Yup. Good one... I had to dig into some code also on this one... and ended up changing his code... thus breaking the svn:external... a really big mess...
I adhere to Bertrand Meyer's "Design by Contract" whenever possible. The module is a "provider" offering service to a "client" (calling routine). The hitch is, the provider only has to provide predictable service (postconditions) when the terms of the contract (preconditions) are met by the client. If the terms of the contract are not met by the client, the provider is free to do _anything it likes_. But the best thing for it to do is to throw an exception.
The problem is not at all that library code is throwing exceptions, but to understand what it means when that happens.
There are just a few cases where die should be used:
1. The client fails to satisfy the preconditions.
2. The provider is _unable_ to ensure the postconditions, even though the preconditions are met.
Reliable software depends on agreement between the provider and client on just what the contract is. In practice that means the module writer documents and the module user reads and follows that documentation.
Modern programming languages (including perl) have ways to propagate exceptions (and sufficient execution context at the failure), so that the exception can be interpreted and handled at any appropriate level in the code, if possible.
Returning error codes is a common device used in lieu of exceptions, but tends to complicate what both the provider and client are trying to do. Add to that the fact that programmers are Extremely unreliable at checking error codes, and it's obvious there has to be a better way.
""die" is how you throw a *fatal* error."
Nope, sorry. "die" is how you generate an exception in Perl; which unless unhandled (by eval) results in the program terminating. Don't believe me? Believe perldoc:
$ perldoc -f die
Outside an "eval", prints the value of LIST to "STDERR" and exits with the current value of $! (errno). If $! is 0, exits with the value of "($? >> 8)" (backtick ‘command‘ status). If "($? >> 8)" is 0, exits with 255. Inside an "eval()," the error message is stuffed into $@ and the "eval" is terminated with the undefined value. This makes "die" the way to raise an exception.

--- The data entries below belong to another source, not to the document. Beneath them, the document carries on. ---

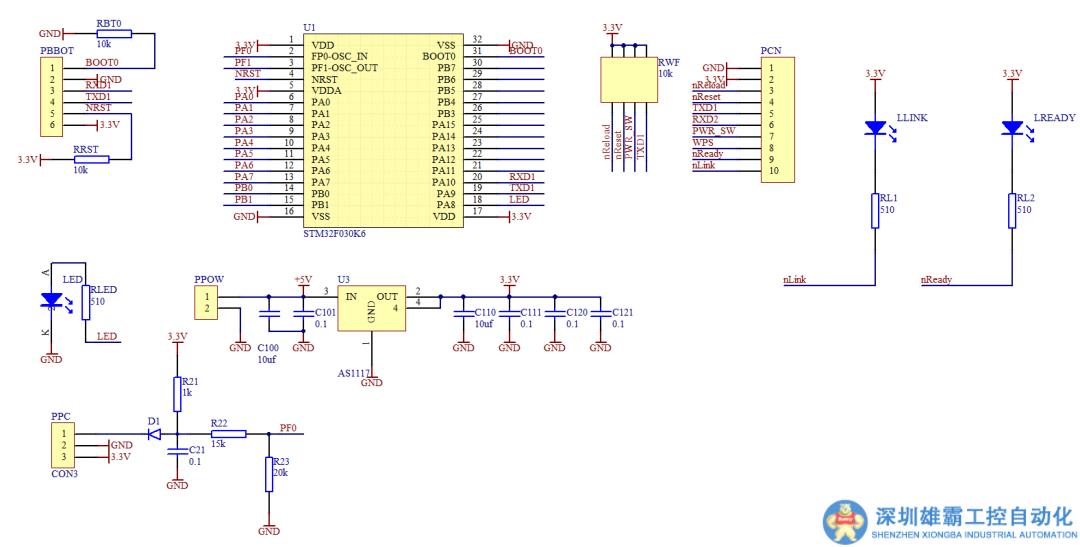1080x547 pixels.
Task: Click the RL1 510 resistor
Action: point(874,211)
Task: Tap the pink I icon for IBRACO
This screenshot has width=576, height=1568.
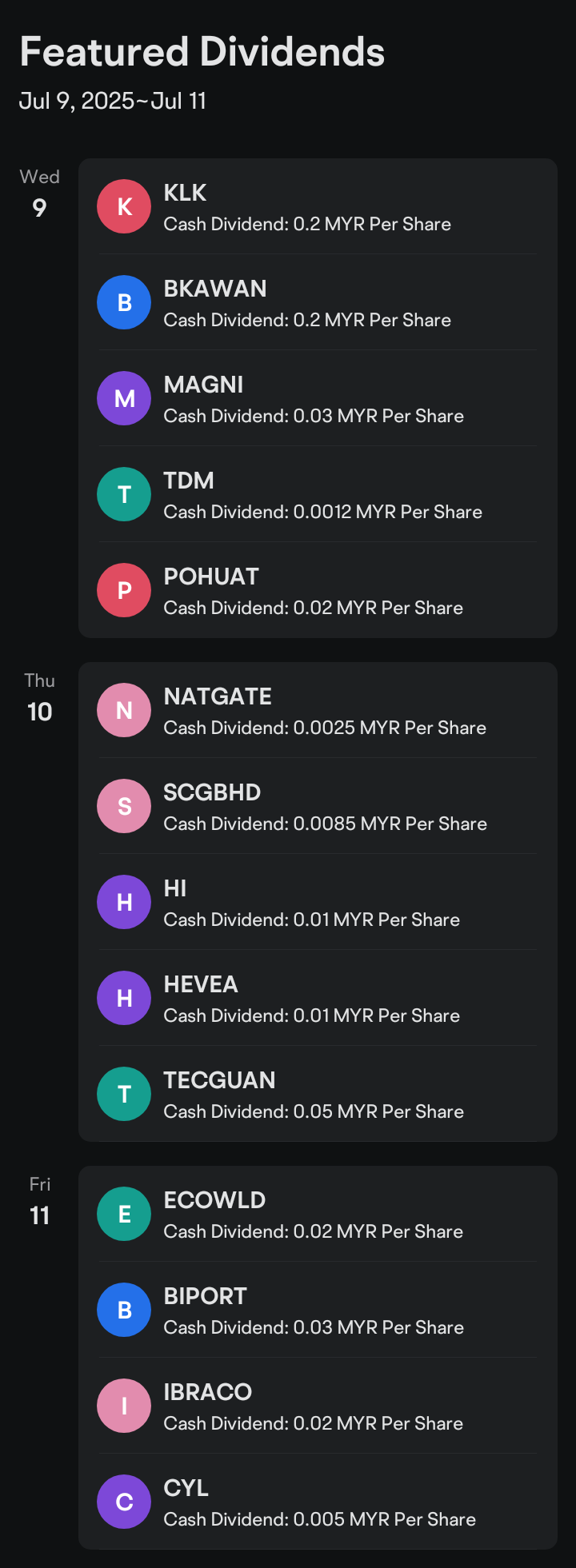Action: click(x=124, y=1406)

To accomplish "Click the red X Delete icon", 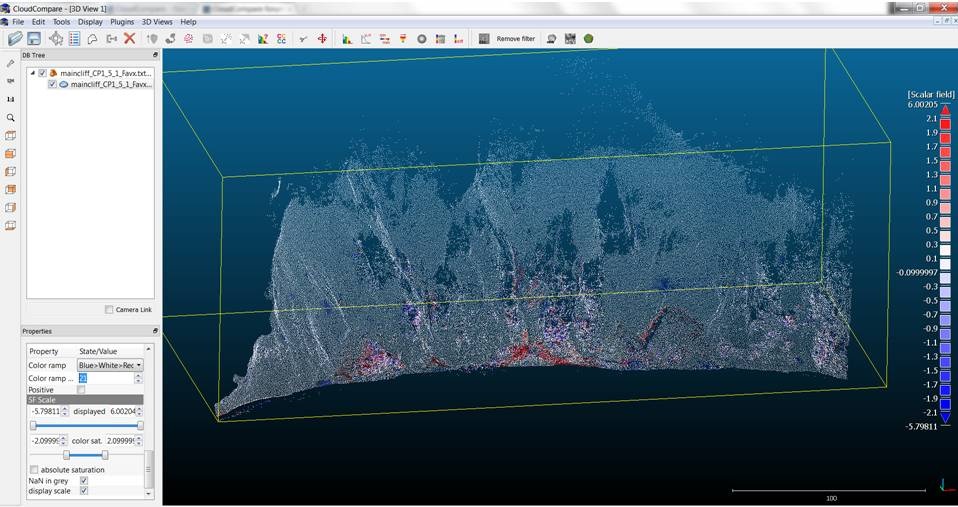I will [x=129, y=39].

I just commented on this matter in Reddit thread.
In short: exceptions should be used for *exceptional* things. i.e. when a method can't complete the task it is supposed to do.
Have you seen this technique using Error.pm:
http://www.perl.com/pub/a/2002/11/14/exception.html
It seems to make the code more elegant. I don't have experience with this technique, so I am not sure if there is a performance hit or other drawbacks.